» Aim of the exercise:
The whole of the data is to be duplicated precisely.

--- START ---

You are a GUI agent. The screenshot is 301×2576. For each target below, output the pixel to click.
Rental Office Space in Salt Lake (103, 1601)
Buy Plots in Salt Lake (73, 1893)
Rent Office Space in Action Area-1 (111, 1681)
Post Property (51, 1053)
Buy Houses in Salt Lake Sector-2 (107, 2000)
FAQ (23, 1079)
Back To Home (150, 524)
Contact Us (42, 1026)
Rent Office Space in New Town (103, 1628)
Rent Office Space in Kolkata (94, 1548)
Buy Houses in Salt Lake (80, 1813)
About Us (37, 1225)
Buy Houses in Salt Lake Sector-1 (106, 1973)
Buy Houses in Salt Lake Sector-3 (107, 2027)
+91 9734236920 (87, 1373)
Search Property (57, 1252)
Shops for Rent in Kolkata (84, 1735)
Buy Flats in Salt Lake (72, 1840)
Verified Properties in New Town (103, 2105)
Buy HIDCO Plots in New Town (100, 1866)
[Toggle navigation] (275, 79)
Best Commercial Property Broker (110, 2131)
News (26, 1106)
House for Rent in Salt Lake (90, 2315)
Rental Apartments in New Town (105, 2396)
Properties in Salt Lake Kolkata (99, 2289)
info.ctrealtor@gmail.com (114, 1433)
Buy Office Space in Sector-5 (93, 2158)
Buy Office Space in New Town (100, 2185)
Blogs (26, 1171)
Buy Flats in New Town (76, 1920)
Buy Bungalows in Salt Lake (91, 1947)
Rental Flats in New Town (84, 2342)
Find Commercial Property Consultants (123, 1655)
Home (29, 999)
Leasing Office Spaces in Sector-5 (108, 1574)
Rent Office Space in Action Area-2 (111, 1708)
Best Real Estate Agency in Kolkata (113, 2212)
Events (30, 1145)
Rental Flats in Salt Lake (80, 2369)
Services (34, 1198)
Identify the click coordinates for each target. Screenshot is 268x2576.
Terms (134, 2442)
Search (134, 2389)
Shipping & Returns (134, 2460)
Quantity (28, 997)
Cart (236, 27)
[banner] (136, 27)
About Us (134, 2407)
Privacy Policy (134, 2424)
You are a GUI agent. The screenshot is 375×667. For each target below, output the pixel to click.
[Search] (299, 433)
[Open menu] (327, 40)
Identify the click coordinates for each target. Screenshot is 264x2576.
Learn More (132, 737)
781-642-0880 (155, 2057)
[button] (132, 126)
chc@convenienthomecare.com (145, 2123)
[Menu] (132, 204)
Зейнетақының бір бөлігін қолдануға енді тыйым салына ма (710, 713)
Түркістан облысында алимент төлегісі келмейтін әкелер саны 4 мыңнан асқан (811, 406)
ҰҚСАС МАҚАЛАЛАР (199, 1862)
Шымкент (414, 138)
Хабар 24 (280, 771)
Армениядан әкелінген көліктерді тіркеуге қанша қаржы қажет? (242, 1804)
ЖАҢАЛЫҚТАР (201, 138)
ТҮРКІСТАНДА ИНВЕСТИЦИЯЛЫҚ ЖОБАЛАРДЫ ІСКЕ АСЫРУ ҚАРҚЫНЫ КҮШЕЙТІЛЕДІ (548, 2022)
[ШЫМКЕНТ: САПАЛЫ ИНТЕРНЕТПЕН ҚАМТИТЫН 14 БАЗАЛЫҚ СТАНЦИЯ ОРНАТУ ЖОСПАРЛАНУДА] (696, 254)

--- END ---

» Response:
You are a GUI agent. The screenshot is 301×2576. For each target below, output the pixel to click.
Rental Office Space in Salt Lake (103, 1601)
Buy Plots in Salt Lake (73, 1893)
Rent Office Space in Action Area-1 (111, 1681)
Post Property (51, 1053)
Buy Houses in Salt Lake Sector-2 (107, 2000)
FAQ (23, 1079)
Back To Home (150, 524)
Contact Us (42, 1026)
Rent Office Space in New Town (103, 1628)
Rent Office Space in Kolkata (94, 1548)
Buy Houses in Salt Lake (80, 1813)
About Us (37, 1225)
Buy Houses in Salt Lake Sector-1 (106, 1973)
Buy Houses in Salt Lake Sector-3 (107, 2027)
+91 9734236920 (87, 1373)
Search Property (57, 1252)
Shops for Rent in Kolkata (84, 1735)
Buy Flats in Salt Lake (72, 1840)
Verified Properties in New Town (103, 2105)
Buy HIDCO Plots in New Town (100, 1866)
[Toggle navigation] (275, 79)
Best Commercial Property Broker (110, 2131)
News (26, 1106)
House for Rent in Salt Lake (90, 2315)
Rental Apartments in New Town (105, 2396)
Properties in Salt Lake Kolkata (99, 2289)
info.ctrealtor@gmail.com (114, 1433)
Buy Office Space in Sector-5 (93, 2158)
Buy Office Space in New Town (100, 2185)
Blogs (26, 1171)
Buy Flats in New Town (76, 1920)
Buy Bungalows in Salt Lake (91, 1947)
Rental Flats in New Town (84, 2342)
Find Commercial Property Consultants (123, 1655)
Home (29, 999)
Leasing Office Spaces in Sector-5 (108, 1574)
Rent Office Space in Action Area-2 (111, 1708)
Best Real Estate Agency in Kolkata (113, 2212)
Events (30, 1145)
Rental Flats in Salt Lake (80, 2369)
Services (34, 1198)
Identify the click coordinates for each target. Screenshot is 268x2576.
Terms (134, 2442)
Search (134, 2389)
Shipping & Returns (134, 2460)
Quantity (28, 997)
Cart (236, 27)
[banner] (136, 27)
About Us (134, 2407)
Privacy Policy (134, 2424)
You are a GUI agent. The screenshot is 375×667. For each target below, output the pixel to click.
[Search] (299, 433)
[Open menu] (327, 40)
Identify the click coordinates for each target. Screenshot is 264x2576.
Learn More (132, 737)
781-642-0880 (155, 2057)
[button] (132, 126)
chc@convenienthomecare.com (145, 2123)
[Menu] (132, 204)
Зейнетақының бір бөлігін қолдануға енді тыйым салына ма (710, 713)
Түркістан облысында алимент төлегісі келмейтін әкелер саны 4 мыңнан асқан (811, 406)
ҰҚСАС МАҚАЛАЛАР (199, 1862)
Шымкент (414, 138)
Хабар 24 (280, 771)
Армениядан әкелінген көліктерді тіркеуге қанша қаржы қажет? (242, 1804)
ЖАҢАЛЫҚТАР (201, 138)
ТҮРКІСТАНДА ИНВЕСТИЦИЯЛЫҚ ЖОБАЛАРДЫ ІСКЕ АСЫРУ ҚАРҚЫНЫ КҮШЕЙТІЛЕДІ (548, 2022)
[ШЫМКЕНТ: САПАЛЫ ИНТЕРНЕТПЕН ҚАМТИТЫН 14 БАЗАЛЫҚ СТАНЦИЯ ОРНАТУ ЖОСПАРЛАНУДА] (696, 254)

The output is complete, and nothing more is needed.